_WHAT THE EXERCISE ASKS_
Copy all the records exactly, but keep the pictures out of your version.
──────── SOURCE RECORDS ────────
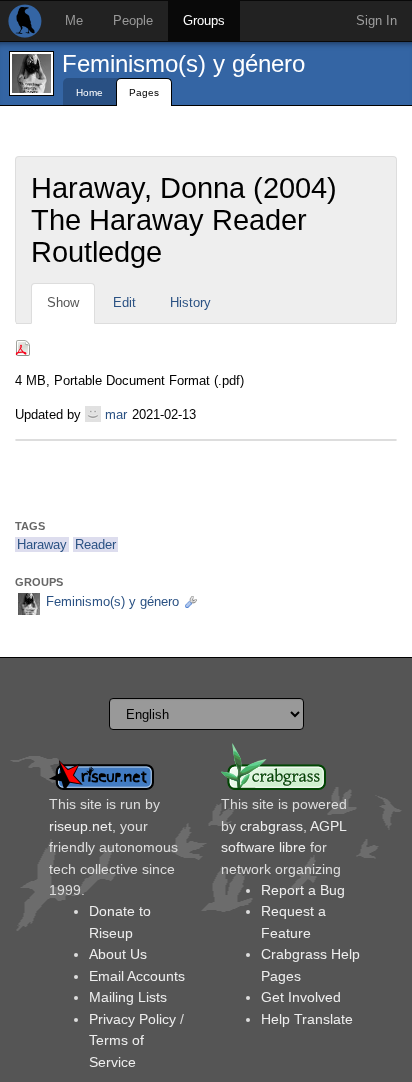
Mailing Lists (128, 997)
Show (63, 302)
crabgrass (271, 826)
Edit (124, 302)
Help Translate (307, 1019)
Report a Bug (303, 890)
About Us (118, 954)
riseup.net (80, 826)
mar (116, 414)
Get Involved (301, 997)
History (190, 302)
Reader (95, 544)
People (133, 20)
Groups (204, 20)
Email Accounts (137, 976)
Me (74, 20)
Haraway (42, 544)
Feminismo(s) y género (183, 63)
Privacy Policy (132, 1019)
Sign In (376, 20)
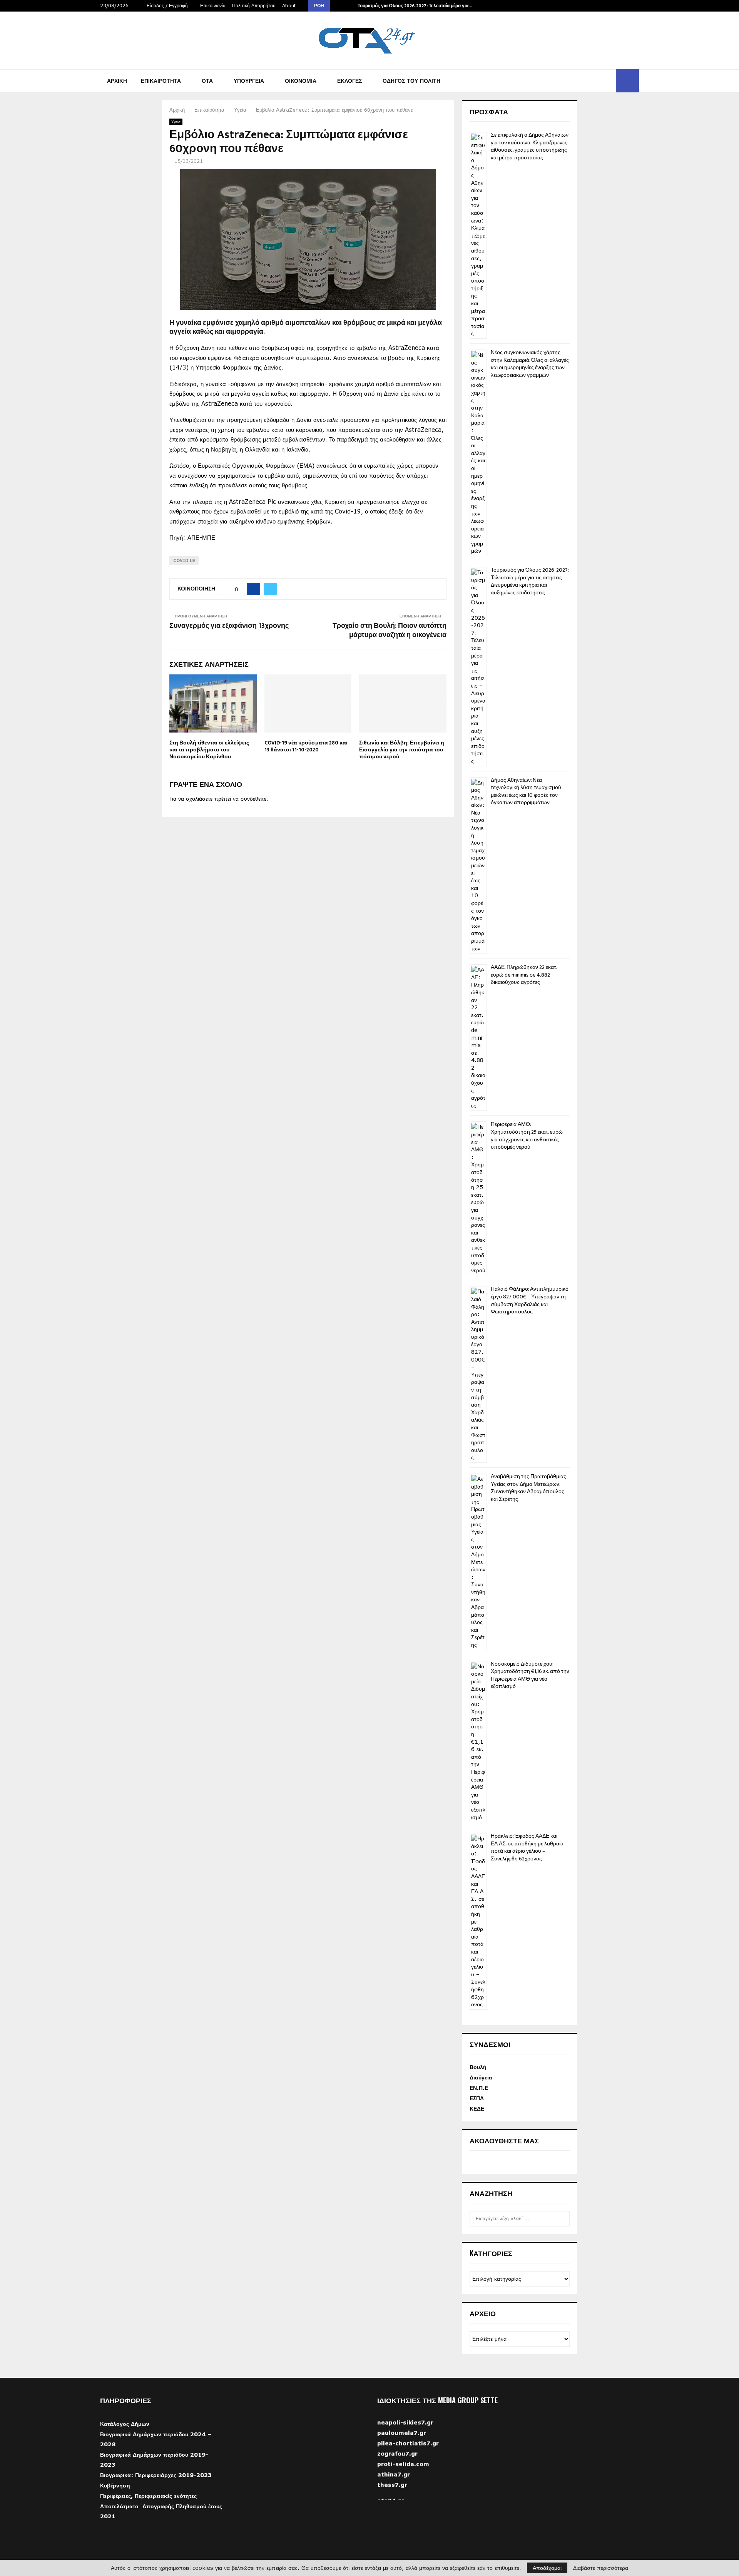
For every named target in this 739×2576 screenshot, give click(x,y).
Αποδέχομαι (547, 2567)
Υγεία (176, 121)
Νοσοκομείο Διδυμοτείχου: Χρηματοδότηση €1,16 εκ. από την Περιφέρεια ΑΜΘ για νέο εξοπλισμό (530, 1675)
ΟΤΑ (207, 80)
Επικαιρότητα (161, 80)
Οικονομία (300, 80)
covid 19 (184, 560)
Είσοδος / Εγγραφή (166, 5)
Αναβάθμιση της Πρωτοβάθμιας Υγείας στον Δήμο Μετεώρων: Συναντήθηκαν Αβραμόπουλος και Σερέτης (528, 1488)
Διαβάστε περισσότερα (600, 2568)
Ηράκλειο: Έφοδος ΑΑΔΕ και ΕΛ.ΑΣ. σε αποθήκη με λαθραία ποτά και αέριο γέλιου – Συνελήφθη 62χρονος (527, 1847)
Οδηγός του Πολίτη (411, 80)
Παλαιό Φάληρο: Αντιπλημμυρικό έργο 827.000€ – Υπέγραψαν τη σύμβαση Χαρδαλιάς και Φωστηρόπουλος (529, 1300)
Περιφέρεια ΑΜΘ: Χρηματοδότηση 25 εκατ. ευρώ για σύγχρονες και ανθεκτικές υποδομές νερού (527, 1135)
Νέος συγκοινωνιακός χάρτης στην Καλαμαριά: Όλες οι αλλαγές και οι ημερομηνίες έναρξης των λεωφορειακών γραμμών (530, 364)
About (289, 5)
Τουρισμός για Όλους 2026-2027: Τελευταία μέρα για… (415, 6)
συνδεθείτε (253, 798)
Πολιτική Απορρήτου (254, 5)
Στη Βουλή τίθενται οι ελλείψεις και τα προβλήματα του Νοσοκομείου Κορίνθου (209, 749)
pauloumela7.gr (401, 2449)
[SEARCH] (562, 2218)
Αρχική (117, 80)
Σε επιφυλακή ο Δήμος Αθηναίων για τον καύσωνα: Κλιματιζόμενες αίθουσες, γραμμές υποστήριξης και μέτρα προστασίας (529, 146)
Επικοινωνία (213, 5)
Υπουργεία (249, 80)
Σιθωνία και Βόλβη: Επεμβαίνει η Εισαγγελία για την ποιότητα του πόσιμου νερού (401, 749)
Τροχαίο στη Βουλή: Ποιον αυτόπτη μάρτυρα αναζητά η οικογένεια (389, 630)
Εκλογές (349, 80)
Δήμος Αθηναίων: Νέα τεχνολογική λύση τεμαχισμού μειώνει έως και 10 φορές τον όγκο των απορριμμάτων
────────
_THE ANSWER_
Mailing Lists (128, 997)
Show (63, 302)
crabgrass (271, 826)
Edit (124, 302)
Help Translate (307, 1019)
Report a Bug (303, 890)
About Us (118, 954)
riseup.net (80, 826)
mar (116, 414)
Get Involved (301, 997)
History (190, 302)
Reader (95, 544)
People (133, 20)
Groups (204, 20)
Email Accounts (137, 976)
Me (74, 20)
Haraway (42, 544)
Feminismo(s) y género (183, 63)
Privacy Policy (132, 1019)
Sign In (376, 20)
For every named target in this 739×2576 screenshot, give click(x,y).
Αποδέχομαι (547, 2567)
Υγεία (176, 121)
Νοσοκομείο Διδυμοτείχου: Χρηματοδότηση €1,16 εκ. από την Περιφέρεια ΑΜΘ για νέο εξοπλισμό (530, 1675)
ΟΤΑ (207, 80)
Επικαιρότητα (161, 80)
Οικονομία (300, 80)
covid 19 (184, 560)
Είσοδος / Εγγραφή (166, 5)
Αναβάθμιση της Πρωτοβάθμιας Υγείας στον Δήμο Μετεώρων: Συναντήθηκαν Αβραμόπουλος και Σερέτης (528, 1488)
Διαβάστε περισσότερα (600, 2568)
Ηράκλειο: Έφοδος ΑΑΔΕ και ΕΛ.ΑΣ. σε αποθήκη με λαθραία ποτά και αέριο γέλιου – Συνελήφθη 62χρονος (527, 1847)
Οδηγός του Πολίτη (411, 80)
Παλαιό Φάληρο: Αντιπλημμυρικό έργο 827.000€ – Υπέγραψαν τη σύμβαση Χαρδαλιάς και Φωστηρόπουλος (529, 1300)
Περιφέρεια ΑΜΘ: Χρηματοδότηση 25 εκατ. ευρώ για σύγχρονες και ανθεκτικές υποδομές νερού (527, 1135)
Νέος συγκοινωνιακός χάρτης στην Καλαμαριά: Όλες οι αλλαγές και οι ημερομηνίες έναρξης των λεωφορειακών γραμμών (530, 364)
About (289, 5)
Τουρισμός για Όλους 2026-2027: Τελευταία μέρα για… (415, 6)
συνδεθείτε (253, 798)
Πολιτική Απορρήτου (254, 5)
Στη Βουλή τίθενται οι ελλείψεις και τα προβλήματα του Νοσοκομείου Κορίνθου (209, 749)
pauloumela7.gr (401, 2449)
[SEARCH] (562, 2218)
Αρχική (117, 80)
Σε επιφυλακή ο Δήμος Αθηναίων για τον καύσωνα: Κλιματιζόμενες αίθουσες, γραμμές υποστήριξης και μέτρα προστασίας (529, 146)
Επικοινωνία (213, 5)
Υπουργεία (249, 80)
Σιθωνία και Βόλβη: Επεμβαίνει η Εισαγγελία για την ποιότητα του πόσιμου νερού (401, 749)
Τροχαίο στη Βουλή: Ποιον αυτόπτη μάρτυρα αναζητά η οικογένεια (389, 630)
Εκλογές (349, 80)
Δήμος Αθηναίων: Νέα τεχνολογική λύση τεμαχισμού μειώνει έως και 10 φορές τον όγκο των απορριμμάτων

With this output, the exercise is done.